# Passage:
>> BEGIN

David McFadzean (david@lucifer.com)
Sat, 25 Oct 1997 12:56:58 -0600


At 02:41 PM 10/24/97 -0400, Reed Konsler wrote:

>Yes, David this gets at the crux of what I (and I assume Richard) find
>wrong with your definition of faith.

Yes, I think we are getting very close to the origins of our
disagreement (which is very encouraging).

First I'm going to throw out some definitions. I don't want to force these
on anyone, I just want you to adopt them long enough to comprehend my
argument. Feel free to throw them out after if you don't think they are
useful for any other reason.

A belief is:
rational - if it is based on logical reasoning with true premises
*and* valid inferences
irrational - if it is based on logical reasoning with false premises
*or* invalid inferences
unrational - if it is not based on logical reasoning

rationalized - when an unrational belief is turned into a rational belief
unrationalized - if it is not rationalized
rationalizable - if it is possible to rationalize it
unrationalizable - if it is not rationalizable

reasonable - if it is consistent with one's goals and intentions
unreasonable - if it is not reasonable

>I see faith as extra-reason where you define it as contra-reason.

Not true. I agree that faith is extra-reason. Faith is unrational.

>So "faith" is unreasonable to you. I am asserting that faith is unreasoned,
>exactly like the example you have given above and exactly as potentially
>useful. But you find the construction "resonable faith" meaningless or
>contradictory.

Not true. I agree an unrational belief can be reasonable.

>In essence I think you are trying to divide beliefs into reasonable ones
>and unreasonable ones. I agree that unreasonable beliefs are to be avoided.

>> END

# Given instruction 1:
Please copy the listing word for word, everything from the line containing "You are a GUI" down to the end of the listing, and leave the pictures out of your copy.

# Supplied entries:

>> BEGIN

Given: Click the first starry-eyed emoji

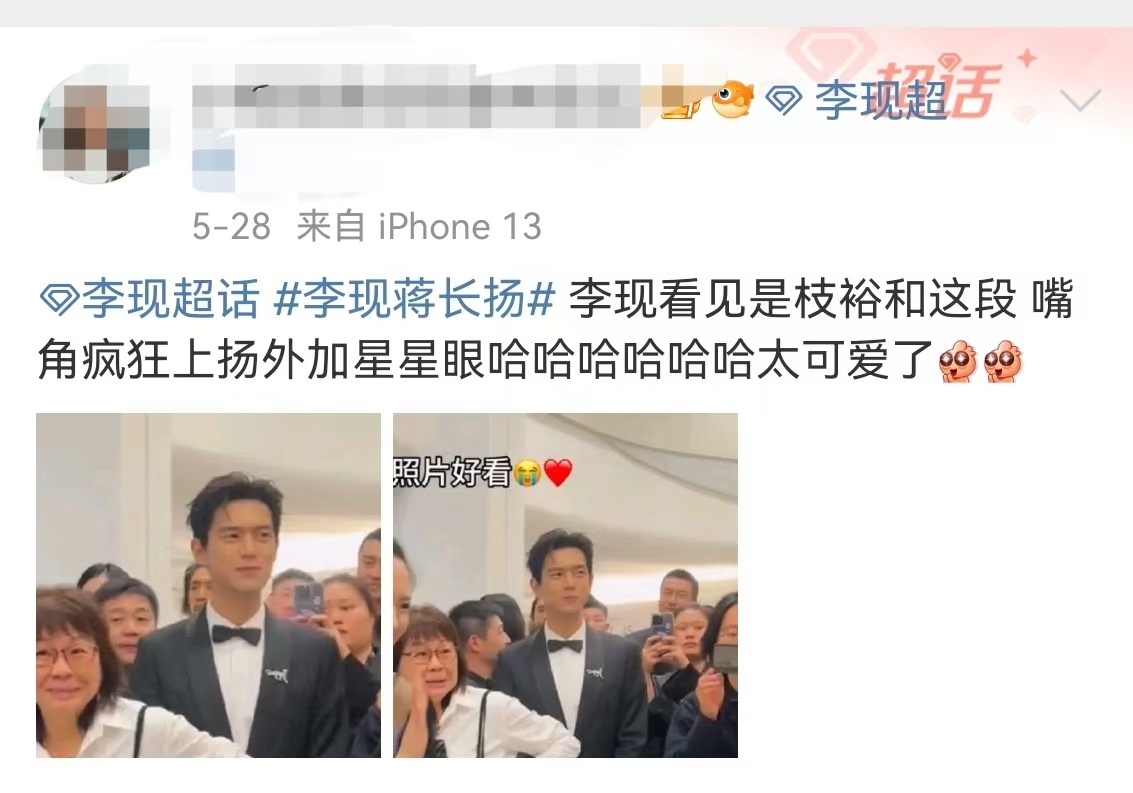Looking at the screenshot, I should click(x=958, y=361).
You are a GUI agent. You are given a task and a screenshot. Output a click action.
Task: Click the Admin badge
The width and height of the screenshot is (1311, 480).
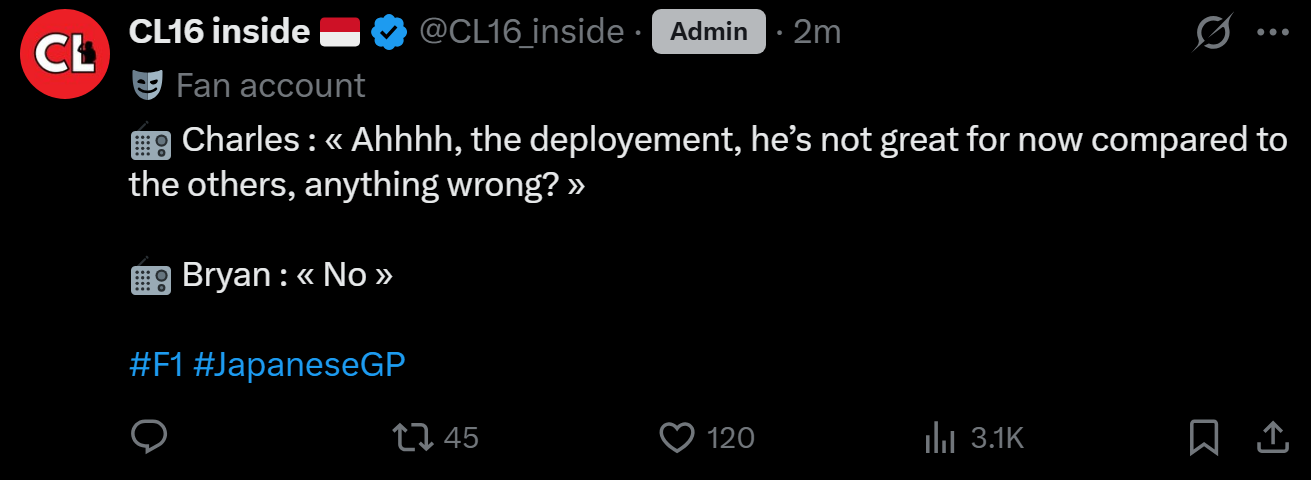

>> END

# Given instruction 2:
Reproduce everything from "At 02:41 PM" down to "definition of faith." in the post on faith and rational belief, putting "account" in place of "definition".

# Full solution 1:
You are a GUI agent. You are given a task and a screenshot. Output a click action.
Task: Click the Admin badge
The width and height of the screenshot is (1311, 480).

# Full solution 2:
At 02:41 PM 10/24/97 -0400, Reed Konsler wrote:

>Yes, David this gets at the crux of what I (and I assume Richard) find
>wrong with your account of faith.